Pixel coordinate grounding data:
═══

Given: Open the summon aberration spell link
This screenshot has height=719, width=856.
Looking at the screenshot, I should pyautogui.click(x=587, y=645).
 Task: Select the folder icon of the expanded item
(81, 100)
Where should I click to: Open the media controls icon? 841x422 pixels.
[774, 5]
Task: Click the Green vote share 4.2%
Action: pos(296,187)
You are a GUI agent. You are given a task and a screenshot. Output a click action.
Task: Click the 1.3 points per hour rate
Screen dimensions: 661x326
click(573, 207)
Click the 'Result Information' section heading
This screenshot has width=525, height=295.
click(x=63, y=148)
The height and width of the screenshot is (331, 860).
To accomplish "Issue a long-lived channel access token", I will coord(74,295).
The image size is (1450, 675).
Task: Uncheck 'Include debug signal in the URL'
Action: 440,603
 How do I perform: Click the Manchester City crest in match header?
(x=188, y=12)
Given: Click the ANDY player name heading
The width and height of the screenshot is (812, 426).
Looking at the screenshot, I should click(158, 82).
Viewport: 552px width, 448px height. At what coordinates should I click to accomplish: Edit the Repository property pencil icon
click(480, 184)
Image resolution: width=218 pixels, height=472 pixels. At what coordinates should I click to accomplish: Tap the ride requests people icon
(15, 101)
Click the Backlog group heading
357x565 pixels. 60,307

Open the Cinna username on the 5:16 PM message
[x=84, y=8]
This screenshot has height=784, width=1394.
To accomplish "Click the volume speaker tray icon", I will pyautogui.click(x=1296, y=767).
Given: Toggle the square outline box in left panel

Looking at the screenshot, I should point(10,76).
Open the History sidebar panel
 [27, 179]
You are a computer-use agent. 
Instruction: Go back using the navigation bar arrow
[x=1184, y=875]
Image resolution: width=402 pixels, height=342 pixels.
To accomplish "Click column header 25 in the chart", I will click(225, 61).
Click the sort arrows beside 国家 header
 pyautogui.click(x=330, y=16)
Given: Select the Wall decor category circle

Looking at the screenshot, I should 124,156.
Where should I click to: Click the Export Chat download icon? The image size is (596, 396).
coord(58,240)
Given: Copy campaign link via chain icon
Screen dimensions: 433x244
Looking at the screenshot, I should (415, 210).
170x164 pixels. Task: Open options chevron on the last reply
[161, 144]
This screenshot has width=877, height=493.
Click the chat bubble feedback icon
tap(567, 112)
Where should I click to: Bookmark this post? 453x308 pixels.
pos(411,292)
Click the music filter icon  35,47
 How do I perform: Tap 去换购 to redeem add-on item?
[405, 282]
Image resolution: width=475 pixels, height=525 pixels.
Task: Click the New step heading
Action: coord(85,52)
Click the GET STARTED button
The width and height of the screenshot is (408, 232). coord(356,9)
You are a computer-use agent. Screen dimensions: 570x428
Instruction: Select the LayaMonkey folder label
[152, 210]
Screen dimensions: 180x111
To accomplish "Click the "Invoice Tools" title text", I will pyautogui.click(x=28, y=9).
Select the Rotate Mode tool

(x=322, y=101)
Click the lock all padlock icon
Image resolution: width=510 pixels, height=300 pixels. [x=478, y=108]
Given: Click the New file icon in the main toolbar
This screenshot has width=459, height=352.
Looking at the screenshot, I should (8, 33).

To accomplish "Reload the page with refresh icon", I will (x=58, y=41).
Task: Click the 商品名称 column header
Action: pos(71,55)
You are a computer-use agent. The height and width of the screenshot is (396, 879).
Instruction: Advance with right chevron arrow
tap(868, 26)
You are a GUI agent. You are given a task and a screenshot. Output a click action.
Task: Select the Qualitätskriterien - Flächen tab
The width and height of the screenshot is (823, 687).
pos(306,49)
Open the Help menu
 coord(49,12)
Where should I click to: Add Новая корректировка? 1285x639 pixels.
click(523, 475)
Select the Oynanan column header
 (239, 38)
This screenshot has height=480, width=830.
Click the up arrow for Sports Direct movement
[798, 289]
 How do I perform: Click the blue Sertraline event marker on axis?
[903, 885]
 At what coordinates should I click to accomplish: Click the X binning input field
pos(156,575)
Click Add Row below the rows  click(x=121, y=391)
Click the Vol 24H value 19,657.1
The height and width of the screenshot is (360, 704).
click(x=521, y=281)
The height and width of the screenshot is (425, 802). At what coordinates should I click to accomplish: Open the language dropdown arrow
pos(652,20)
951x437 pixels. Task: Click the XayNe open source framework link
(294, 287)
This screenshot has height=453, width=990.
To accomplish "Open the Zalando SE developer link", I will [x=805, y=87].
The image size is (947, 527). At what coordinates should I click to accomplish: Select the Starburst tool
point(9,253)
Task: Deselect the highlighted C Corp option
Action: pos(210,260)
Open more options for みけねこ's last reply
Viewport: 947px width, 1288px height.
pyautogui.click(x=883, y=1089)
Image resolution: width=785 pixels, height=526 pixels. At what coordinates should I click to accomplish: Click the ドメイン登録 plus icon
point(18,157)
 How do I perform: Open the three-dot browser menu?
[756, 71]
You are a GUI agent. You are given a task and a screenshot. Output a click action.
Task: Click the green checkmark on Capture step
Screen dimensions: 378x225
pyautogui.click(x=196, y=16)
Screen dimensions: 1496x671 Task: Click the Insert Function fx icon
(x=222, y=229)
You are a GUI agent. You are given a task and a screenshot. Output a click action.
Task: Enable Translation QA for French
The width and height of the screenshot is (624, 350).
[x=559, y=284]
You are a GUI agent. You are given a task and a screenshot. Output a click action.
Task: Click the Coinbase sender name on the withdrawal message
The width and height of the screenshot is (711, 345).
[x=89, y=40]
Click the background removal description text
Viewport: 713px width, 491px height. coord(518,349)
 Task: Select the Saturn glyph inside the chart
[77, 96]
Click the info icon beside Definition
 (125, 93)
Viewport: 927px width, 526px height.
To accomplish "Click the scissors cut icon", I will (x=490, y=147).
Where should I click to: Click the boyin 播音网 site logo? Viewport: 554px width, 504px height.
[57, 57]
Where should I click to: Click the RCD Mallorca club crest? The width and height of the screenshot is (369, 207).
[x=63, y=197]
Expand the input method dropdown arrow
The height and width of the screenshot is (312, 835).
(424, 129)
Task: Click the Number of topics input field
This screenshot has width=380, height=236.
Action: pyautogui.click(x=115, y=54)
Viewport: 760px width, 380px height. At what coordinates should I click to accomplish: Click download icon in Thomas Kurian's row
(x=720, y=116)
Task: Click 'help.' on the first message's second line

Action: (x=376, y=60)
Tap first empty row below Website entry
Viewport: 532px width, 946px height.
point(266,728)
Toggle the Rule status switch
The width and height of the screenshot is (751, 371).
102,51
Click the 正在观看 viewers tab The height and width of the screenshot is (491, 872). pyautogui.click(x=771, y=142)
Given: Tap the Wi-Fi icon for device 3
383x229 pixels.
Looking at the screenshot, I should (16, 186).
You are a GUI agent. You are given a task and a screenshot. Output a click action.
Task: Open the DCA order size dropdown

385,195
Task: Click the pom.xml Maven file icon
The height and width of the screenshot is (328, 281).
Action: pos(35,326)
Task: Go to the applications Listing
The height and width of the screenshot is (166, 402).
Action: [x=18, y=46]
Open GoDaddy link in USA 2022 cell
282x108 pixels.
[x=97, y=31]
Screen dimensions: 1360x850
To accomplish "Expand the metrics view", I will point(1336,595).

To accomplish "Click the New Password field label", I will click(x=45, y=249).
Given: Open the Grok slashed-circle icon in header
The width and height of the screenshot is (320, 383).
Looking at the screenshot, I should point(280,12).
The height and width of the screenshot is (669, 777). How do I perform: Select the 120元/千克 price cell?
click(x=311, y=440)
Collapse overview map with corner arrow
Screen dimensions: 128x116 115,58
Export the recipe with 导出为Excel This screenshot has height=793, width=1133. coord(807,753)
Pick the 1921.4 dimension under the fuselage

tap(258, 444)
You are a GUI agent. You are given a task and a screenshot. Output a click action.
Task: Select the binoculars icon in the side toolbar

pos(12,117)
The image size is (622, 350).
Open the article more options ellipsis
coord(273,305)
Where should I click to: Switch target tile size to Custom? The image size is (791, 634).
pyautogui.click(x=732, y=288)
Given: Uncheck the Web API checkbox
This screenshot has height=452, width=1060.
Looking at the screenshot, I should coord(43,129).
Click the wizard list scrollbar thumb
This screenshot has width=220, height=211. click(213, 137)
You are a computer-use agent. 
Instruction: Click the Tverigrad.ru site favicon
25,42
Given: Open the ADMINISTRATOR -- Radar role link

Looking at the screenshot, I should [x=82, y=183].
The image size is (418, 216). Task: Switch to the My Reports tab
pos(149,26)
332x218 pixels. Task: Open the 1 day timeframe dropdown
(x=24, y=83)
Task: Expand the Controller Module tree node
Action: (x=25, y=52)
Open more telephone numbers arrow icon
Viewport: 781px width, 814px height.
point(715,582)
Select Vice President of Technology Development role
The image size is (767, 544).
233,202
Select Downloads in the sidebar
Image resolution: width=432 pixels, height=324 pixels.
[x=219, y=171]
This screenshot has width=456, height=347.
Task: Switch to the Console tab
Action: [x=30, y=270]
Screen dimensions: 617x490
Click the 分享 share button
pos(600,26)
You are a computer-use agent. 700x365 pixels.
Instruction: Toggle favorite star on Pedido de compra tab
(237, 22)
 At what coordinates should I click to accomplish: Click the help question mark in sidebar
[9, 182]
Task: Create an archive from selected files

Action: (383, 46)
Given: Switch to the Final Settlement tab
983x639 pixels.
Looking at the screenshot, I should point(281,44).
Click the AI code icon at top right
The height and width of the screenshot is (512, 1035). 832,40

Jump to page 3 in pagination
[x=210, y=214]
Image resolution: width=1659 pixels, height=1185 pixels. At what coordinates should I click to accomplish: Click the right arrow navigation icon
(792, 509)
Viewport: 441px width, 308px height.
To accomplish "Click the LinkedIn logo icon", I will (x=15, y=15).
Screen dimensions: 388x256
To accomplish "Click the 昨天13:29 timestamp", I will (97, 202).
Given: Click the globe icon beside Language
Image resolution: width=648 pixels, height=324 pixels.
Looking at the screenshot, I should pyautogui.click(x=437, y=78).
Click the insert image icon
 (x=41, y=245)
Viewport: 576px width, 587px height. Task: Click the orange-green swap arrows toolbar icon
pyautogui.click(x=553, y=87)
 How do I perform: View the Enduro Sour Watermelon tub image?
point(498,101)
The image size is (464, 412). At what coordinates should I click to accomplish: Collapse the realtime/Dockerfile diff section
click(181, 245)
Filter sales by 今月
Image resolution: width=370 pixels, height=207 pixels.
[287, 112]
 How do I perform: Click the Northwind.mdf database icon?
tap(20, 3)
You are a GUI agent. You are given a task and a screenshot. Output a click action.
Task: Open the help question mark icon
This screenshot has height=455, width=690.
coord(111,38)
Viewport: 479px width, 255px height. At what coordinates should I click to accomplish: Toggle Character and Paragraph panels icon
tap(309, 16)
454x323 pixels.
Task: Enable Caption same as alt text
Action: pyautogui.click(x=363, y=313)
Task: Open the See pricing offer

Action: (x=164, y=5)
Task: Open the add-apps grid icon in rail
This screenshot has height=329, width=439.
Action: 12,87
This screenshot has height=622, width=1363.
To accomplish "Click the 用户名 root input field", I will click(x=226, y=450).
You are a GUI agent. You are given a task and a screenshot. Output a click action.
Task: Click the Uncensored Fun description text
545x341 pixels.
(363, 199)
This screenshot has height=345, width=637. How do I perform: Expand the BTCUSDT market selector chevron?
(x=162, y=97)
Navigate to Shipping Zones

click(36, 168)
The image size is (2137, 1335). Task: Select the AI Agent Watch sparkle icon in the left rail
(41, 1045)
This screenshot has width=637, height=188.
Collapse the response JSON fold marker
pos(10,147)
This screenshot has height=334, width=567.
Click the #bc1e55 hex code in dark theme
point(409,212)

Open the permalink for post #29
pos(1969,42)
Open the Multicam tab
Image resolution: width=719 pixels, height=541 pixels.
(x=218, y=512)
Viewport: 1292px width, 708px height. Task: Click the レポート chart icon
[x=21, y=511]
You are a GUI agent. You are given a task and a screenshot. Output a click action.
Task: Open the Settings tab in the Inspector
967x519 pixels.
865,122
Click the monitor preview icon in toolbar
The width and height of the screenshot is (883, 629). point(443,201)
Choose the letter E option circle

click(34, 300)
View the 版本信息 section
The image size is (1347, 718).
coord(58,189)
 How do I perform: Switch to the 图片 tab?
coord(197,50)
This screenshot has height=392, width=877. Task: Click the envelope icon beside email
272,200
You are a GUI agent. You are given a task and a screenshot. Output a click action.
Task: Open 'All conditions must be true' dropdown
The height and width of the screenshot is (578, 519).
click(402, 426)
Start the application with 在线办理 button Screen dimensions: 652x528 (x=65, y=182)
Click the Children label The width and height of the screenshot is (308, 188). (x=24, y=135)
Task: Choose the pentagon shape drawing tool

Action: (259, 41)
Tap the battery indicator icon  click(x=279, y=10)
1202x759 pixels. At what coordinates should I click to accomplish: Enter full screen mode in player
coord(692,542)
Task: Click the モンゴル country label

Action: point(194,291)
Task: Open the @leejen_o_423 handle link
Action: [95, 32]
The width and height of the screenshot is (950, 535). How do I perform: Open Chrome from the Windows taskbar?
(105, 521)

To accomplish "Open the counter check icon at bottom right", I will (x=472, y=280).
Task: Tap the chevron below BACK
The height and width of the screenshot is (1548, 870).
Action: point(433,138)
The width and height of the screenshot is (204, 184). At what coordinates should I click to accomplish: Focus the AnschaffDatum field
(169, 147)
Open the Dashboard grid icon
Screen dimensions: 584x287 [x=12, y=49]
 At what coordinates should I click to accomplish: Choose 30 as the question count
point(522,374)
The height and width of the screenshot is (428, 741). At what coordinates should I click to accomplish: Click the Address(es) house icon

═══

■ **TASK INSTRUCTIONS**:
The expected answer is a copy of each line in the records that holds the word "below".

■ **TASK ANSWER**:
Click Add Row below the rows  click(x=121, y=391)
Tap first empty row below Website entry
Task: Tap the chevron below BACK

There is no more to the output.